After a few years of savoring this important text in Tibetan, Jnanasukha Foundation has moved forward to make it available in English in 2016. Our first choice for translation into English was Chonyi Drolma, a long time friend of Lama Yeshe Wangmo and Jnanasukha Foundation. Amazingly, there was time in her schedule and we rushed to draw up the paperwork.
As part of the final publication, we hope to partner with a few qualified contributors to enhance our understanding of the book and suggest perspectives relevant to the modern day. The target date for digital publication is Fall 2016.
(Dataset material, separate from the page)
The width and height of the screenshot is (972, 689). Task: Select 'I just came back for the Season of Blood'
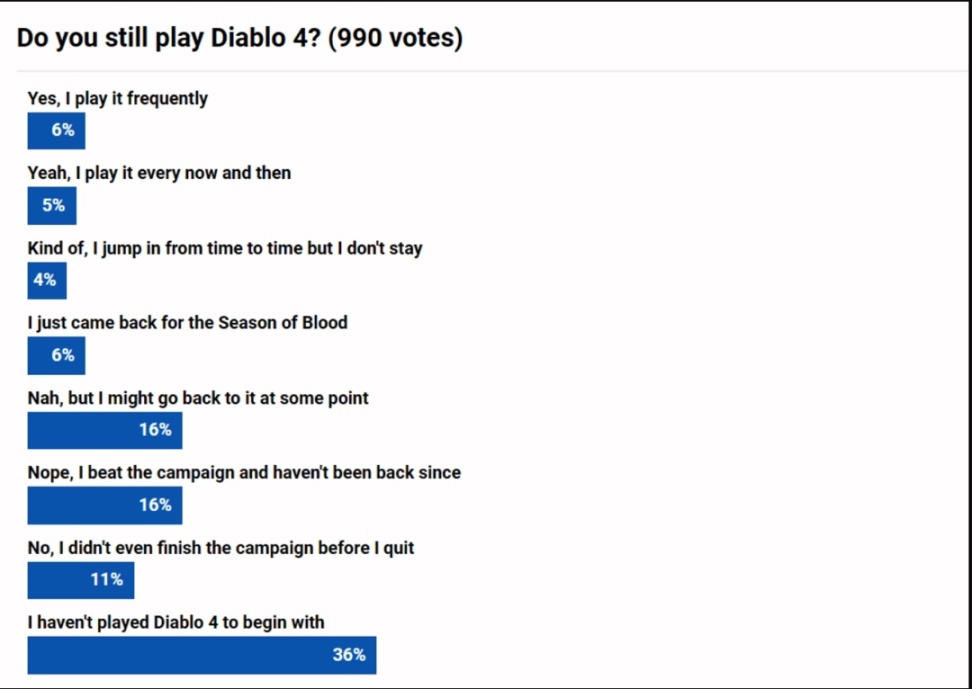click(x=188, y=322)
Chönyi Drolma completed six years of retreat under the direction of Thinley Norbu Rinpoche and Lama Tharchin Rinpoché in 2012 at Pema Osel Ling. She translated the autobiography of Traktung Dudjom Lingpa into English, published as A Clear Mirror. She currently lives in Montreal where she continues to translate and take her lamas’ instructions to heart.
From the Translator. . .
During retreat, we were advised to read the life stories of sublime masters, inviting their paths to inspire our own. After doing this for many years, I now have the privilege and pleasure of translating Yeshe Tsogyal’s secret life story. What distinguishes a secret life story is the depth to which we are granted access to an individual’s life. In this book, we are invited to share Yeshe Tsogyal’s innermost voyage and experiences, in all their layers. These include the outer overlay of her family and society, the inner transformation that begins when she meets Guru Rinpoche, and most importantly, her secret awakening process, as she enters into twelve years of retreat at Chimphu and miraculously journeys to Oddiyana.
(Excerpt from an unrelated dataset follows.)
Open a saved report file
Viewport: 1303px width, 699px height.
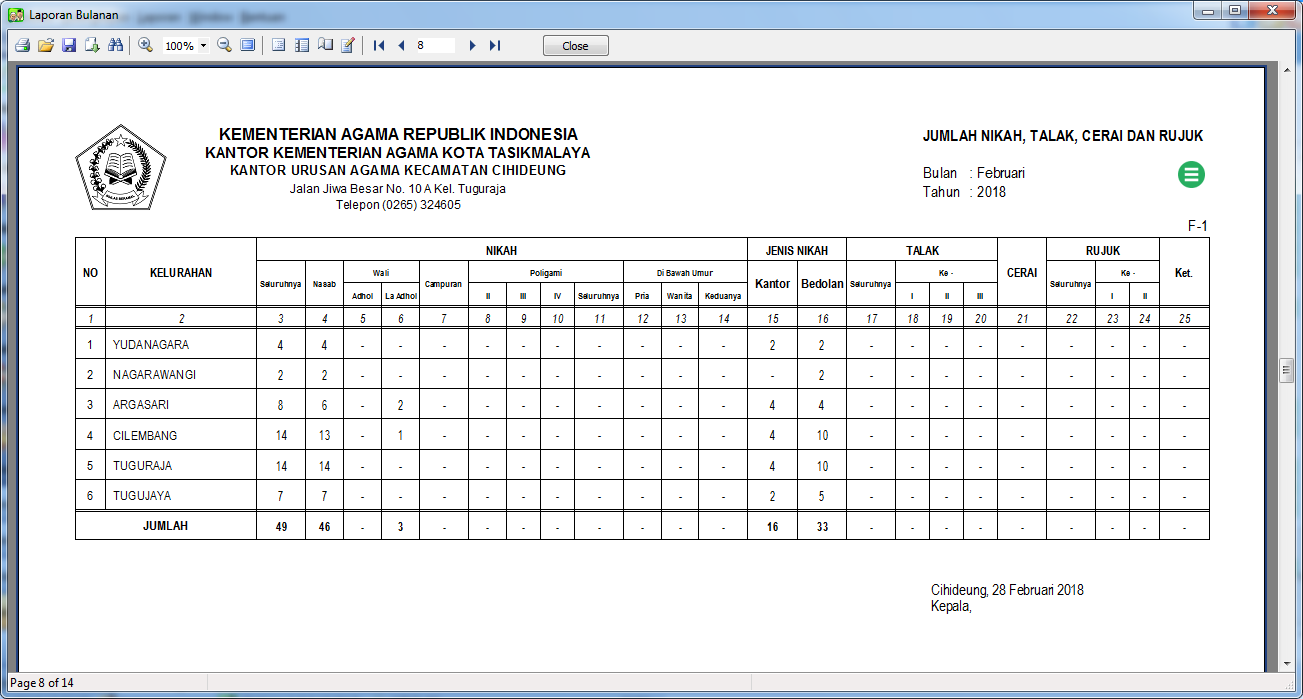pos(44,44)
As I read this, did I hope to find an extraordinary narrative full of teachings and revelations? Yes, of course. That said, I could not anticipate how fully her account would touch and shape me, both as a practitioner and part-time hermit, and as an enthusiastic citizen of this very uncertain world of ours.
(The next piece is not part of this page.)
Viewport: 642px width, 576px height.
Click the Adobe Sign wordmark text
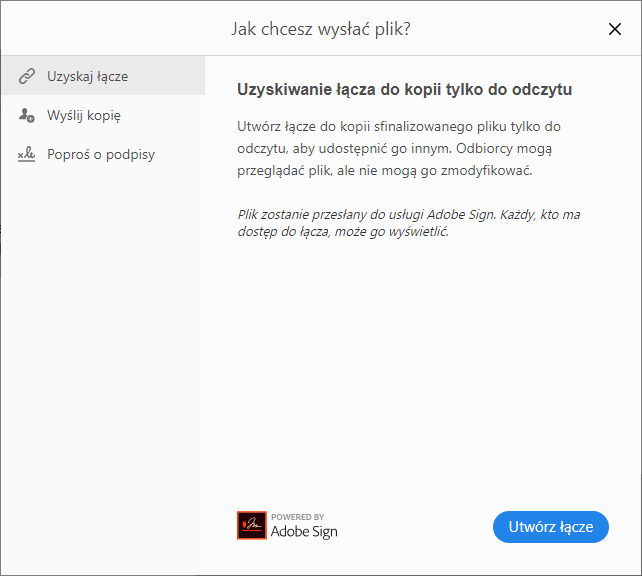304,532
At a spiritual level, her story renewed my meditation practice, uplifting my mind to enlightenment amid moments of doubts and confusion. Yet Yeshe Tsogyal’s ancient trials reach beyond the spiritual domain. They are also modern and topical and urgent. Her life, during which she is referred to simply as “Princess,” was rife with current issues of female agency, choice and consent, and the expectations imposed by family and society. As for her spiritual journey, for all its visionary wonders, Yeshe Tsogyal simply had to face and transcend the person who disappointed her the most: herself.
So how did Princess become Yeshe Tsogyal? For me, this is the most reassuring part of this book. Everything she is and does and becomes is fueled by aspirations. Her wishes pave the way. Yeshe Tsogyal wishes to attain enlightenment, she wishes to meet an enlightened master, and she wishes to continue against all odds. So she does, as should we all.